▶ **MATERIAL PROVIDED**:

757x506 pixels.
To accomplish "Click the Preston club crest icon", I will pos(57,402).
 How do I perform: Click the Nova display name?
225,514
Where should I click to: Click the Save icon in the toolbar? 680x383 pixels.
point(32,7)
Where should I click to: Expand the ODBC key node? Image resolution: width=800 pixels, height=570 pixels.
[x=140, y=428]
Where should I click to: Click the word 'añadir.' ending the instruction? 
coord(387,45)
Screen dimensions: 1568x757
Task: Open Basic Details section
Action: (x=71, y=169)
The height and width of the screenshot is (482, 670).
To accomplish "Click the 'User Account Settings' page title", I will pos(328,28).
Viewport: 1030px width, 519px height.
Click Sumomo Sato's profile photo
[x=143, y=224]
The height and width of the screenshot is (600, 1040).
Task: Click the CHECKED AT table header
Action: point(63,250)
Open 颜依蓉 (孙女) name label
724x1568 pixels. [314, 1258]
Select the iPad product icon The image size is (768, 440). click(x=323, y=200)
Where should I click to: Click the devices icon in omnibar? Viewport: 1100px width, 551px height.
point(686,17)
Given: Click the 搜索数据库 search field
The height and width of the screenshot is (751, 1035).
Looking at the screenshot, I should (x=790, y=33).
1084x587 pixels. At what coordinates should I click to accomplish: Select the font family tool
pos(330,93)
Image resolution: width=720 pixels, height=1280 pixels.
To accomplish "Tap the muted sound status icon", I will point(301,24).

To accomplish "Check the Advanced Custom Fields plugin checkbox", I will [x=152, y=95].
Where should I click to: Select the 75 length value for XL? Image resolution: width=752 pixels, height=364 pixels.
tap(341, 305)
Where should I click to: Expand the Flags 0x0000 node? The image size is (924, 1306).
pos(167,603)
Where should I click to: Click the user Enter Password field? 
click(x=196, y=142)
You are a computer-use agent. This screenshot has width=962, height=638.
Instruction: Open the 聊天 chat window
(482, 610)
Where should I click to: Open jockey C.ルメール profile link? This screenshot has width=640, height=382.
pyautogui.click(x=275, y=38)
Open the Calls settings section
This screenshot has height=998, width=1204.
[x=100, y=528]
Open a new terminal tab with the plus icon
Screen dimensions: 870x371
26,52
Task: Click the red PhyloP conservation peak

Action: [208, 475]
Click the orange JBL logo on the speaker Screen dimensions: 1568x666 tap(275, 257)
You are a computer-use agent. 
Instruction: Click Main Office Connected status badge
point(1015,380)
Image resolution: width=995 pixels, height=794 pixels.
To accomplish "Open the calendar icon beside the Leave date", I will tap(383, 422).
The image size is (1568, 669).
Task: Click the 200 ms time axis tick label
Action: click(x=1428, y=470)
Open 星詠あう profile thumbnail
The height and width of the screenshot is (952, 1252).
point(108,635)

▶ **PROBLEM REQUIREMENTS**: In full and without alteration, return the listing above.

▶ **RESPONSE AREA**:
757x506 pixels.
To accomplish "Click the Preston club crest icon", I will pos(57,402).
 How do I perform: Click the Nova display name?
225,514
Where should I click to: Click the Save icon in the toolbar? 680x383 pixels.
point(32,7)
Where should I click to: Expand the ODBC key node? Image resolution: width=800 pixels, height=570 pixels.
[x=140, y=428]
Where should I click to: Click the word 'añadir.' ending the instruction? 
coord(387,45)
Screen dimensions: 1568x757
Task: Open Basic Details section
Action: (x=71, y=169)
The height and width of the screenshot is (482, 670).
To accomplish "Click the 'User Account Settings' page title", I will pos(328,28).
Viewport: 1030px width, 519px height.
Click Sumomo Sato's profile photo
[x=143, y=224]
The height and width of the screenshot is (600, 1040).
Task: Click the CHECKED AT table header
Action: point(63,250)
Open 颜依蓉 (孙女) name label
724x1568 pixels. [314, 1258]
Select the iPad product icon The image size is (768, 440). click(x=323, y=200)
Where should I click to: Click the devices icon in omnibar? Viewport: 1100px width, 551px height.
point(686,17)
Given: Click the 搜索数据库 search field
The height and width of the screenshot is (751, 1035).
Looking at the screenshot, I should (x=790, y=33).
1084x587 pixels. At what coordinates should I click to accomplish: Select the font family tool
pos(330,93)
Image resolution: width=720 pixels, height=1280 pixels.
To accomplish "Tap the muted sound status icon", I will point(301,24).

To accomplish "Check the Advanced Custom Fields plugin checkbox", I will [x=152, y=95].
Where should I click to: Select the 75 length value for XL? Image resolution: width=752 pixels, height=364 pixels.
tap(341, 305)
Where should I click to: Expand the Flags 0x0000 node? The image size is (924, 1306).
pos(167,603)
Where should I click to: Click the user Enter Password field? 
click(x=196, y=142)
You are a computer-use agent. This screenshot has width=962, height=638.
Instruction: Open the 聊天 chat window
(482, 610)
Where should I click to: Open jockey C.ルメール profile link? This screenshot has width=640, height=382.
pyautogui.click(x=275, y=38)
Open the Calls settings section
This screenshot has height=998, width=1204.
[x=100, y=528]
Open a new terminal tab with the plus icon
Screen dimensions: 870x371
26,52
Task: Click the red PhyloP conservation peak

Action: [208, 475]
Click the orange JBL logo on the speaker Screen dimensions: 1568x666 tap(275, 257)
You are a computer-use agent. 
Instruction: Click Main Office Connected status badge
point(1015,380)
Image resolution: width=995 pixels, height=794 pixels.
To accomplish "Open the calendar icon beside the Leave date", I will tap(383, 422).
The image size is (1568, 669).
Task: Click the 200 ms time axis tick label
Action: click(x=1428, y=470)
Open 星詠あう profile thumbnail
The height and width of the screenshot is (952, 1252).
point(108,635)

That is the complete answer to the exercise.